#### Provided records
▼▼▼
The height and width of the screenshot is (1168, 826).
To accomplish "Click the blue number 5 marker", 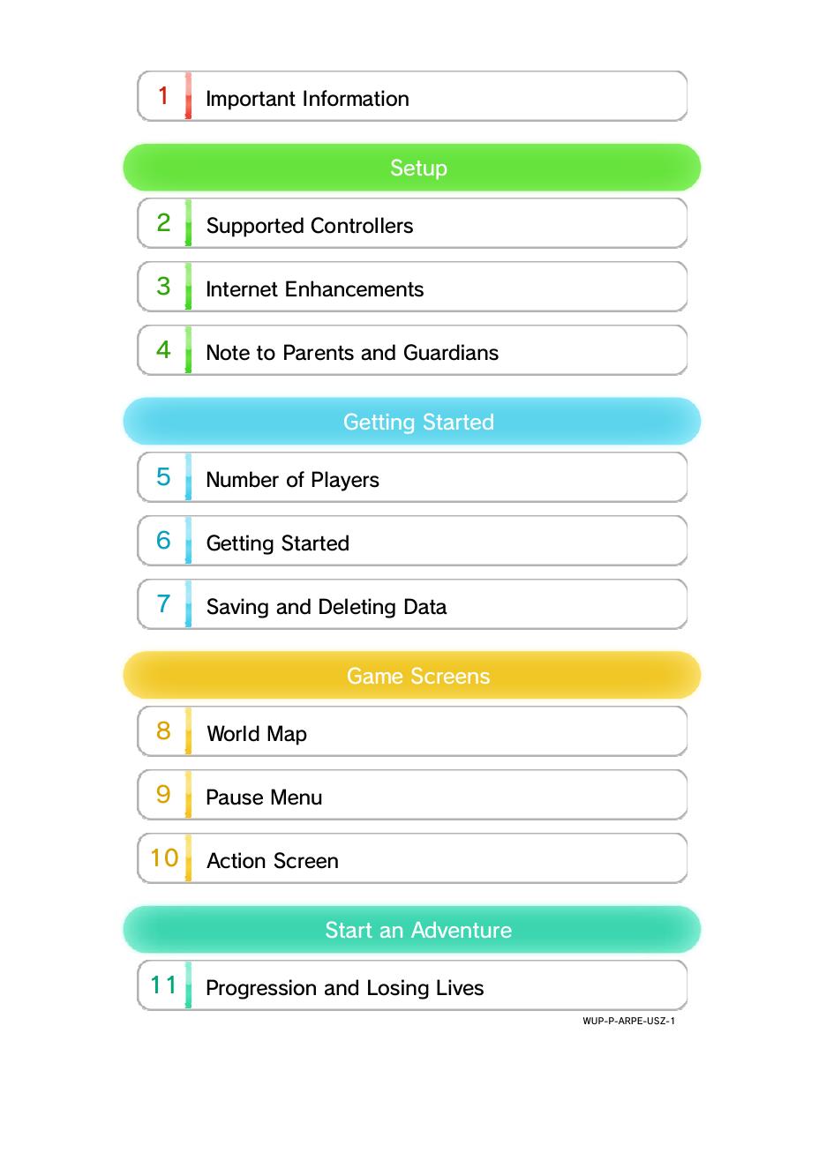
▲▲▲
▼▼▼
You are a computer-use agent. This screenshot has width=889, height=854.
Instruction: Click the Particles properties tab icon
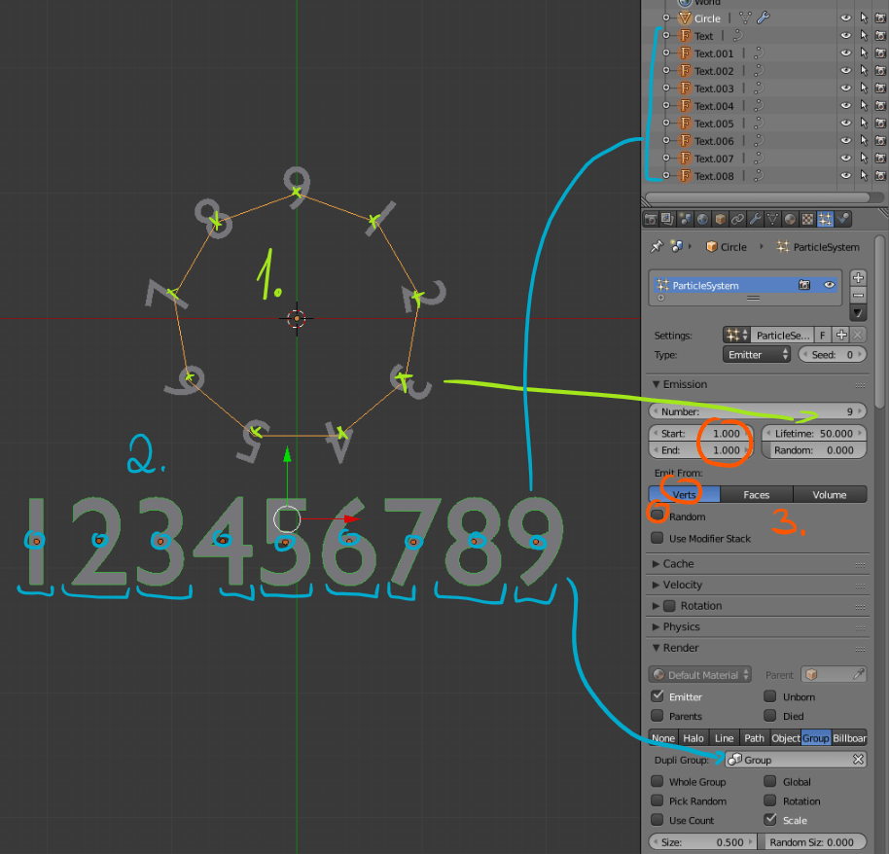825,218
▲▲▲
#### What this task involves
Give back the records from the line containing "The height and" through the line containing "the blue number", renaming "marker" to "pin" and changing nothing else. Leave the pictures out.

#### Response to this task
The height and width of the screenshot is (1168, 826).
To accomplish "Click the blue number 5 pin", 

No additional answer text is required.